Et comment ne pas désespérer de ce pays où un ministre de l’Intérieur est obligé de faire allégeance au Pm, au sein même de l’Hémicycle, comme pour prouver son mérite d’être ministre ? Quand la personne du chef et son amitié ou même son attachement condescendant deviennent le gage de la dignité de la fonction, vous pouvez être sûr que vous tapez avec insistance à la porte de la tyrannie ou du fascisme. A l’origine du fascisme, il y a la décadence morale d’une époque, le désespoir ambiant et la prétention téméraire des plus médiocres.

Les médiocres n’ayant aucune lumière ne trouvent leur salut que dans le fait de s’agglutiner sous les pieds d’un personnage, peu importe sa valeur intrinsèque. Les disciples d’un charlatan sont comme les adeptes de la magie. Le magicien n’a jamais tort : même quand il échoue, c’est soit à cause du magicien ennemi, soit la faute du client-patient. La science échoue, se trompe dans ses prédictions, mais elle sait que ses échecs sont, comme ses réussites, le fruit du respect du principe du déterminisme. Elle trouvera la raison objective de son échec, là où la magie cherche un responsable hors de la nature et des lois. C’est exactement cette psychologie qui est celle des membres de l’engeance : leurs crimes, leurs mensonges et incompétences sont toujours dus aux autres. Cette engeance est le symptôme d’une maladie de notre société, celle consistant à refuser d’être responsable, d’assumer.

Dans une République, l’amitié n’a aucune espèce de place. Evoquer son amitié à un homme, serait-il son chef politique, dans une As­semblée nationale pour justifier on ne sait quoi, est une preuve de grande faiblesse. Qu’un ministre de l’Intérieur se croit être obligé de préciser qu’il doit garantir la sécurité aux membres de l’opposition est une ineptie dans une République normale. Cette génuflexion devant un homme au mépris de la République est la preuve que cette engeance relègue le mérite au rang d’artéfact. C’est une apostasie de la République pour faire le culte d’un homme.

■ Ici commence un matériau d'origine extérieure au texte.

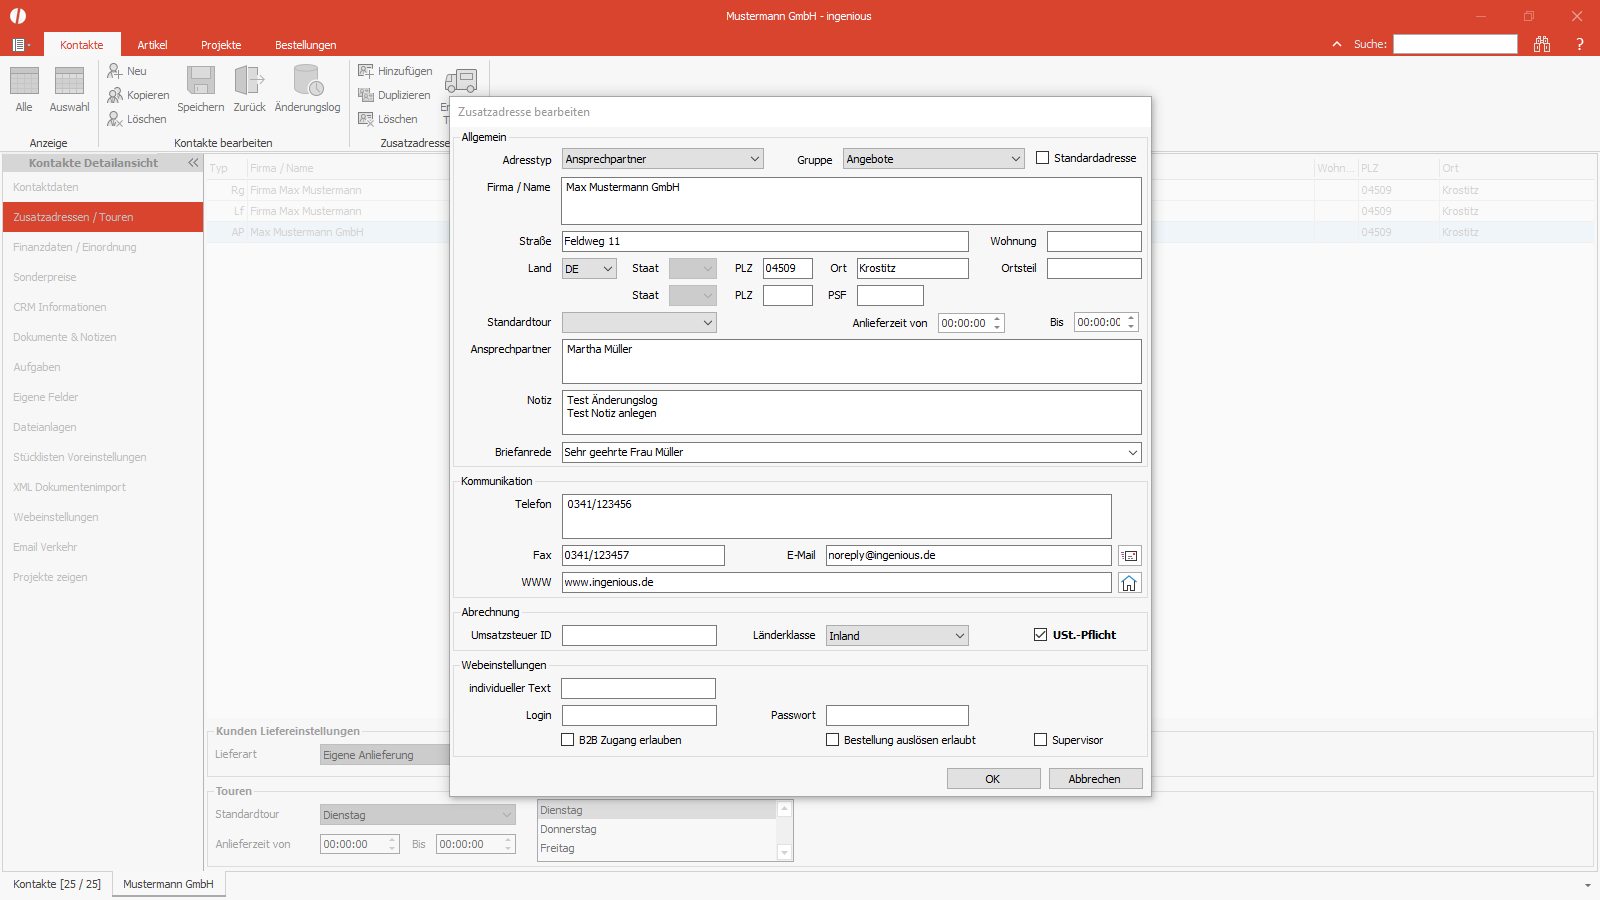The image size is (1600, 900).
Task: Click the binoculars search icon
Action: (1542, 44)
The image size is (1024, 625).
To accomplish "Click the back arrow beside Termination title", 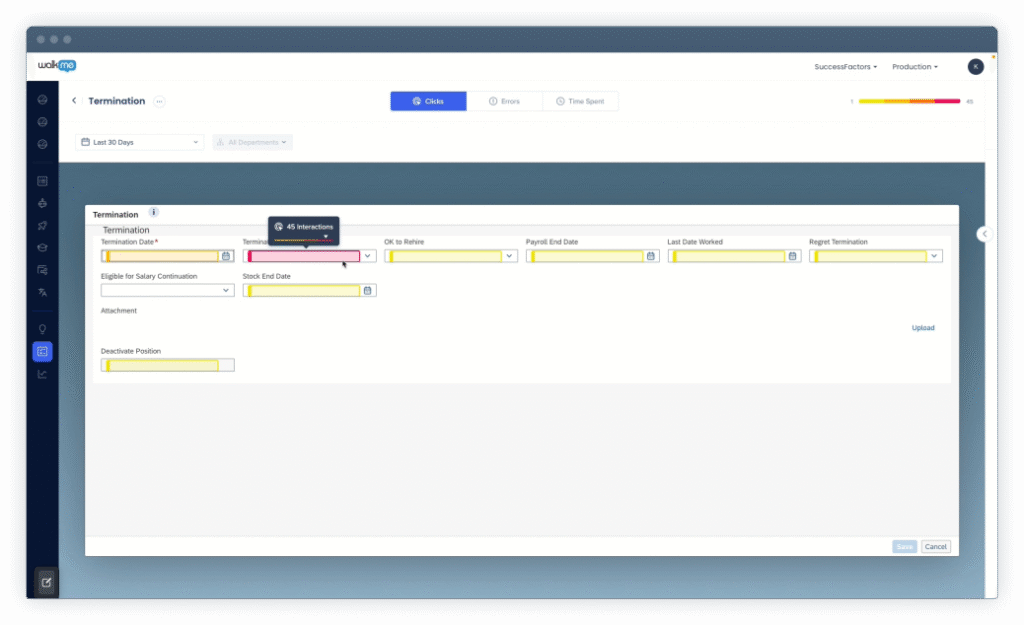I will pos(74,101).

Le culte d’un homme est toujours faux, et les auteurs de ce culte sont tout aussi faux que l’homme qu’ils cherchent à vénérer. C’est parce qu’on sait que l’homme objet de son culte est d’une invincible médiocrité qu’on a besoin de le renforcer pour s’auto-renforcer. Ils savent très bien que le gourou ne vaut pas un radis. Une bande de menteurs n’a plus la vérité comme référence ou norme. Ils jugent les discours et les faits par une norme tacite, mais efficiente dans l’entreprise de manipulation : l’appartenance ou la non-appartenance à l’engeance est la norme de la valeur des actes.